I have 2 problems that derive from a simple problem. I'll explain the simple one with the solution I found and after that the modified problem.
Suppose there is a game with 2 players, A and B and a list of positive integers. Player A starts by taking out a number from the list, player B does the same and so on after the there are no longer numbers in the list. Both players sum up the picked numbers. Each player scores the difference between his sum and the opponent's one. The question is what is the maximum score player A can obtain if both players play in an optimal manner.
Now, for this I figured out that the optimal strategy for each player is to take the biggest number at each step.
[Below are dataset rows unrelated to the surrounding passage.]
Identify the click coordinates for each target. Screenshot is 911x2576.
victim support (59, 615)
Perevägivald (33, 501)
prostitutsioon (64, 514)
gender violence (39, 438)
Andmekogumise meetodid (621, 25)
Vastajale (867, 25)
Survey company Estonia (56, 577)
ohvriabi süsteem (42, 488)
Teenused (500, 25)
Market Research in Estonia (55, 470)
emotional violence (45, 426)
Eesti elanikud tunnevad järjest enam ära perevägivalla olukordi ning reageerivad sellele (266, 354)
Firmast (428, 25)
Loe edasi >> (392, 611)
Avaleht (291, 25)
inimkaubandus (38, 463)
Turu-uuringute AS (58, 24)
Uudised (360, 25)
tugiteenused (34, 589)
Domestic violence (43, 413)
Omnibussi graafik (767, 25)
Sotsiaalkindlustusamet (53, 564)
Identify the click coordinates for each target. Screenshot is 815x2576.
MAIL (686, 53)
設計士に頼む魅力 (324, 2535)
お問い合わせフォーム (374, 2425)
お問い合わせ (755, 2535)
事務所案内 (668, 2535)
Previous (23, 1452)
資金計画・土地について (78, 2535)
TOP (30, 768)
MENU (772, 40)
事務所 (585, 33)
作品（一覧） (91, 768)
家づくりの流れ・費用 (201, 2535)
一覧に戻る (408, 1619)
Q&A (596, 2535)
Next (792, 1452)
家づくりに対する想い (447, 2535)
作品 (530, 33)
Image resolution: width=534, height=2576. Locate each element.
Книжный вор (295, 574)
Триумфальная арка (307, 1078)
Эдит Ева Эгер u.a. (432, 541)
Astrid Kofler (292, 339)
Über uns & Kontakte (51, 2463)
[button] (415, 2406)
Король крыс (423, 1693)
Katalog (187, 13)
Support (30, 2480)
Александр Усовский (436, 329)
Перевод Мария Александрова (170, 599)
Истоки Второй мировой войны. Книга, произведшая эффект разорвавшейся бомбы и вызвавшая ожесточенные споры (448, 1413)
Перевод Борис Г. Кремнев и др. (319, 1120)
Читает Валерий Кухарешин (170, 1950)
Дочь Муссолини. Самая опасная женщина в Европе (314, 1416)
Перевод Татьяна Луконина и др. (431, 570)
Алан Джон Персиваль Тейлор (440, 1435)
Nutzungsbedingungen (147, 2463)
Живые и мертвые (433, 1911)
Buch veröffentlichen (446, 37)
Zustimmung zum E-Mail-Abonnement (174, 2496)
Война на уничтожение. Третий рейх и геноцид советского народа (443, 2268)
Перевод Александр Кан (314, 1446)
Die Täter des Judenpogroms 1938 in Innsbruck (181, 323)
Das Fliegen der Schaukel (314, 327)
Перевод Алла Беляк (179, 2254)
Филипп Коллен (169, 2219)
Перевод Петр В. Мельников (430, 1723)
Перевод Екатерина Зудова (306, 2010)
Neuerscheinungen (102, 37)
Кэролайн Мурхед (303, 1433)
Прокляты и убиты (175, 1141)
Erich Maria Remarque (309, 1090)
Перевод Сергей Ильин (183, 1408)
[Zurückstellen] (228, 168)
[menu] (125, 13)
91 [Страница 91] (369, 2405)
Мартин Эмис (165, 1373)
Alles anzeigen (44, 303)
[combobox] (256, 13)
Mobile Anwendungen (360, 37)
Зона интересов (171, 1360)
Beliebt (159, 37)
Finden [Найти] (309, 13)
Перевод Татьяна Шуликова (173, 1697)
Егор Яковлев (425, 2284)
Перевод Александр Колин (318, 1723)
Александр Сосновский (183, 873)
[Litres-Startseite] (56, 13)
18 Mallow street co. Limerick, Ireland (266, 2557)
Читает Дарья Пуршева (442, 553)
The following 2 modification:
At the beginning of the game player A should remove K numbers from the list. If he does this in an optimal manner and after that the games is the initial one, what is the maxim score he can obtain?
At each step the players can pick the left-most or the right-most number from the list. Again they play in an optimal manner. Which is the maximum score player A can obtain?
For the second modification I can think of a brute-force approach, i.e. computing the tree of all possibilities, but this does not work for big input data. I believe that there is some kind of DP algorithm.
For the first modification I can't think of an idea.
Can someone help with some ideas for the 2 modifications, what algorithm to design in order to get the response?
For the second variation I found the DP solution at https://www.geeksforgeeks.org/optimal-strategy-for-a-game-dp-31/